**Exercise:** Identify all lines in the listing that include the word "Adults", and copy them out.

======== Supplied information ========

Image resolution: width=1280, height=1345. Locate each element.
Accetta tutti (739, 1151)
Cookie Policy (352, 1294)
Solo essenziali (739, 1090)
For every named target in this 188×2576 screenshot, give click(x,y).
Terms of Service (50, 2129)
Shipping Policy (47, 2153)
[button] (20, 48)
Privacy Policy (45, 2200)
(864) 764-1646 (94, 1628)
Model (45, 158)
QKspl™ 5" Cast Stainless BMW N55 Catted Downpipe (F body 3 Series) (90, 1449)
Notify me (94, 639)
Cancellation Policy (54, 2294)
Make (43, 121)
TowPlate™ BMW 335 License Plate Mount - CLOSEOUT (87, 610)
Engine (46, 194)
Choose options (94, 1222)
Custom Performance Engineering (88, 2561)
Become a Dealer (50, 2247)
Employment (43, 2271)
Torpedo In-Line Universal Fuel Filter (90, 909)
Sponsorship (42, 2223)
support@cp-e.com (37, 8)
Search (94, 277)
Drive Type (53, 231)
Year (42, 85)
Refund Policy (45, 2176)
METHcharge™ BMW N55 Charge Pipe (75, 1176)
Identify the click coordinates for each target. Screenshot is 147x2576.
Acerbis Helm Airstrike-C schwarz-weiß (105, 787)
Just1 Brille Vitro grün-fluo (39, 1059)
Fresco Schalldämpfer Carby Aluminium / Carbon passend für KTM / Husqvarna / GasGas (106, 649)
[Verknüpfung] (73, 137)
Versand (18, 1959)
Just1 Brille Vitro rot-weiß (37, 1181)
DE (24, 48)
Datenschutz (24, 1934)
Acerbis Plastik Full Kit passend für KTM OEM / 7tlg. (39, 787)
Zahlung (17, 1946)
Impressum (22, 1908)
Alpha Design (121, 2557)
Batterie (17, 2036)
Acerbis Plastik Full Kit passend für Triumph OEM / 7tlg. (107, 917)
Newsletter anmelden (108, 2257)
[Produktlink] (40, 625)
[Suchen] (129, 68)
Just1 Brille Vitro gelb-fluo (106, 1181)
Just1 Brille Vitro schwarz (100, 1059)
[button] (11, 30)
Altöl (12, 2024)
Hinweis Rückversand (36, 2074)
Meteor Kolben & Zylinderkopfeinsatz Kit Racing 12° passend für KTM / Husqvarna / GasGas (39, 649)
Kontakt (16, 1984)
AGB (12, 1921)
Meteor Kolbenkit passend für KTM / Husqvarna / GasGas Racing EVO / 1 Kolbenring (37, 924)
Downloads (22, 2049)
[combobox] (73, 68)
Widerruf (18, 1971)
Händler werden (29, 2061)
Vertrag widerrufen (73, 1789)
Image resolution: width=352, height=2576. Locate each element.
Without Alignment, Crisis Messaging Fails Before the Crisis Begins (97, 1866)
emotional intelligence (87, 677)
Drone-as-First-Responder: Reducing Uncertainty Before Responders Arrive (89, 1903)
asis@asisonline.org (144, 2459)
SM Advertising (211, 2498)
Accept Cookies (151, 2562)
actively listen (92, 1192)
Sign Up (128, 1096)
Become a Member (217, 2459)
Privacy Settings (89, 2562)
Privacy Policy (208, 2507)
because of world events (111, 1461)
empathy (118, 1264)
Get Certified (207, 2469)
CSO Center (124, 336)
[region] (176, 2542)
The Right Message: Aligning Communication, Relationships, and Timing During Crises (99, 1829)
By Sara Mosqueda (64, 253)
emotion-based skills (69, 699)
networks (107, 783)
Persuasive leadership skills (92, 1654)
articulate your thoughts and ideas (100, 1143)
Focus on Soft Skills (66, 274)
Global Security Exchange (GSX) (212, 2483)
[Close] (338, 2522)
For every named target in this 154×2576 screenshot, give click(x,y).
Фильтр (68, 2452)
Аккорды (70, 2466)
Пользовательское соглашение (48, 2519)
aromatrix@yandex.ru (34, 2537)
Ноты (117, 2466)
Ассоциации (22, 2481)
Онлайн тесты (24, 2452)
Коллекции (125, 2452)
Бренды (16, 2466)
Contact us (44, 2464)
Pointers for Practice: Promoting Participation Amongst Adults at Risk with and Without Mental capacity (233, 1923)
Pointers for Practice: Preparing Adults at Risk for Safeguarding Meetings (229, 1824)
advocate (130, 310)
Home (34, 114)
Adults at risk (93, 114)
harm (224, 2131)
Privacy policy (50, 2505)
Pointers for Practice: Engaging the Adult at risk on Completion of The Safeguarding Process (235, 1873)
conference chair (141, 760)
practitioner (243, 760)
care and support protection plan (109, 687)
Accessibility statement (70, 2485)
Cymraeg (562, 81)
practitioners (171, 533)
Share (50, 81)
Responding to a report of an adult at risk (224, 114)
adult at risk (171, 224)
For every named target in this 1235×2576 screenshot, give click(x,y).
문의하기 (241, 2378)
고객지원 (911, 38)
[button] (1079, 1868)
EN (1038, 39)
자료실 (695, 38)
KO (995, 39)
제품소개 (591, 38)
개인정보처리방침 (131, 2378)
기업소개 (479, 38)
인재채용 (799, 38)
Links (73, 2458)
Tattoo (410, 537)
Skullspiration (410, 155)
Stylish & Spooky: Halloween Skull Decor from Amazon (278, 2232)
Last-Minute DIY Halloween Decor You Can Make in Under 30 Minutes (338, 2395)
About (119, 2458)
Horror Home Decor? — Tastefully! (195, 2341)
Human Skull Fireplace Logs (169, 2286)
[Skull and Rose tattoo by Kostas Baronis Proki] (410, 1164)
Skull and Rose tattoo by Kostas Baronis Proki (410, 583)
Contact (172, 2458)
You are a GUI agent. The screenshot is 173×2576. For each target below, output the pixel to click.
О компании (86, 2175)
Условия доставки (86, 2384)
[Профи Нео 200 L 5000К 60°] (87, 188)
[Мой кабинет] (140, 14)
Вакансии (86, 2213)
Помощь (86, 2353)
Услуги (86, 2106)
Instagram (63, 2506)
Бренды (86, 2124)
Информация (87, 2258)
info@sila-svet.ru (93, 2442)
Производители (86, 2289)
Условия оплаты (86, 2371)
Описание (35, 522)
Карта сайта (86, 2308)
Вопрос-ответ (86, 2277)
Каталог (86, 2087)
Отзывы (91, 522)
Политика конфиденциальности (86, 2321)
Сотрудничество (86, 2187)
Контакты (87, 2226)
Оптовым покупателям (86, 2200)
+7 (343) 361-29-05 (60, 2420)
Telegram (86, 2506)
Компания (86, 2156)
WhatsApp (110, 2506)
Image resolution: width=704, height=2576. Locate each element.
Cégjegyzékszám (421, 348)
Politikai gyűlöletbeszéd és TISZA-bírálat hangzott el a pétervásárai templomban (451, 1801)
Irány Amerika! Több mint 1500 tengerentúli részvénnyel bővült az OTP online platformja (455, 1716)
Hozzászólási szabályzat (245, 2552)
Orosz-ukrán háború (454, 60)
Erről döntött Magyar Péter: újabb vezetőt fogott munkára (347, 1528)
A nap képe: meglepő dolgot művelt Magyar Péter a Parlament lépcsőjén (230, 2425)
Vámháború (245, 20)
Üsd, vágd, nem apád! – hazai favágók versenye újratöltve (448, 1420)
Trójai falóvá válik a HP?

========

**Response to this task:**
Pointers for Practice: Promoting Participation Amongst Adults at Risk with and Without Mental capacity (233, 1923)
Pointers for Practice: Preparing Adults at Risk for Safeguarding Meetings (229, 1824)
Adults at risk (93, 114)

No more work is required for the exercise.